Rz. 15
Sicherstellen bedeutet Entziehen der Verfügungsberechtigung bzw. -möglichkeit. Dies geschieht durch Wegnahme, Anbringen von Siegeln oder Verfügungsverbot. Die Sicherstellung wirkt wie eine strafprozessuale Beschlagnahme nach § 94 StPO, durch die der Gewahrsam des Aufsichtsadressaten gebrochen und zugleich ein Gewahrsam der Finanzbehörde begründet wird.
Rz. 16
Bei der Wegnahme wird dem Aufsichtsadressaten der unmittelbare Besitz entzogen. Weggenommene Sachen werden von den Hauptzollämtern in Verwahrung genommen. Rechtlich entsteht ein öffentlich-rechtliches Verwahrungsverhältnis (zu den Folgen einer unsachgemäßen Verwahrung, vgl. Schallmoser, in HHSp, AO/FGO, § 215 AO Rz. 15. Bei der Wegnahme handelt es sich um einen Verwaltungsakt i. S. d. § 118 AO. Die Regelung liegt in der Sicherstellung der Ware, d. h. die Duldung der Entziehung des unmittelbaren Besitzes und der Besitzbegründung durch die Finanzbehörde. Handelt es sich um eine aufgefundene Sache, die ggf. herrenlos ist, wird mit der Wegnahme jedenfalls der unmittelbare Besitz der Finanzbehörde begründet. Da kein Aufsichtsadressat bekannt ist und eine öffentliche Bekanntgabe nach § 15 Abs. 2 und 3 VwZG gesetzlich nicht vorgeschrieben ist, liegt in diesem Fall kein Verwaltungsakt vor.
Rz. 17
Die spätere Mitteilung der Sicherstellung nach § 215 Abs. 2 S. 2 AO enthält keine (weitere) Regelung, sondern dient der Information des Aufsichtsadressaten über die vorgenommene Maßnahme.
Rz. 18
Erfolgt die Sicherstellung durch Siegelanlegung oder Verfügungsverbot, verbleibt die Sache im Herrschaftsbereich des Aufsichtsadressaten. Die Finanzbehörde wird mittelbarer Besitzer. Die Siegelanlegung ist wie bei der Pfändung nach § 286 Abs. 2 S. 2 AO ersichtlich zu machen. Das Siegel ist fest anzubringen, also anzukleben, anzunageln, anzuheften etc.
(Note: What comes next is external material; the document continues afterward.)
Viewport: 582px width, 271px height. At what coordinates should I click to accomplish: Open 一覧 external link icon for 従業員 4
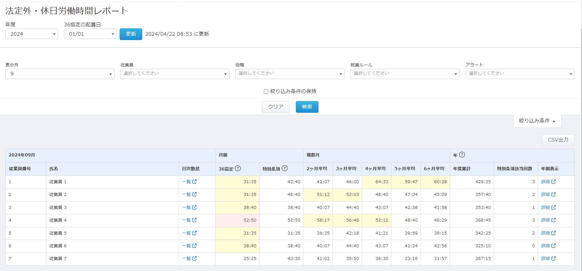pos(195,220)
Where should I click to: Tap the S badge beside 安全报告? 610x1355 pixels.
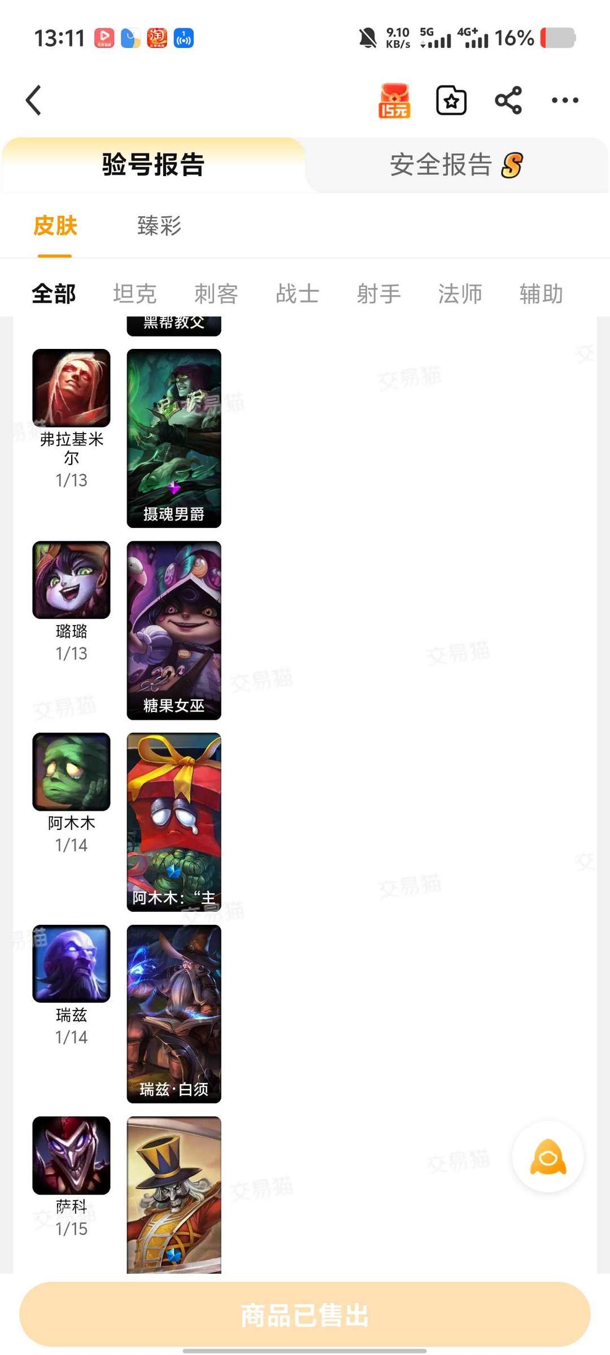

Anders als bei der Pfändung macht eine mangelnde Kenntlichmachung die Sicherstellung nicht nichtig. § 215 Abs. 1 AO schreibt die Ersichtlichkeit des Siegels nicht expressis verbis vor. Kommt eine Siegelanlegung aufgrund der Art oder Anzahl der Ware nicht in Betracht, kann ein Verfügungsverbot erlassen werden. Dem Aufsichtsadressaten sind aufgrund der Sicherstellung alle Verfügungen über die sichergestellte Ware verboten. Eine dem Verbot zuwiderlaufende Verfügung über die Ware ist der Finanzbehörde gegenüber unwirksam. Die Siegelanlegung und das Verfügungsverbot sind Verwaltungsakte i. S. d. § 118 AO, die dem Aufsichtsadressaten gegenüber bekannt zu geben sind.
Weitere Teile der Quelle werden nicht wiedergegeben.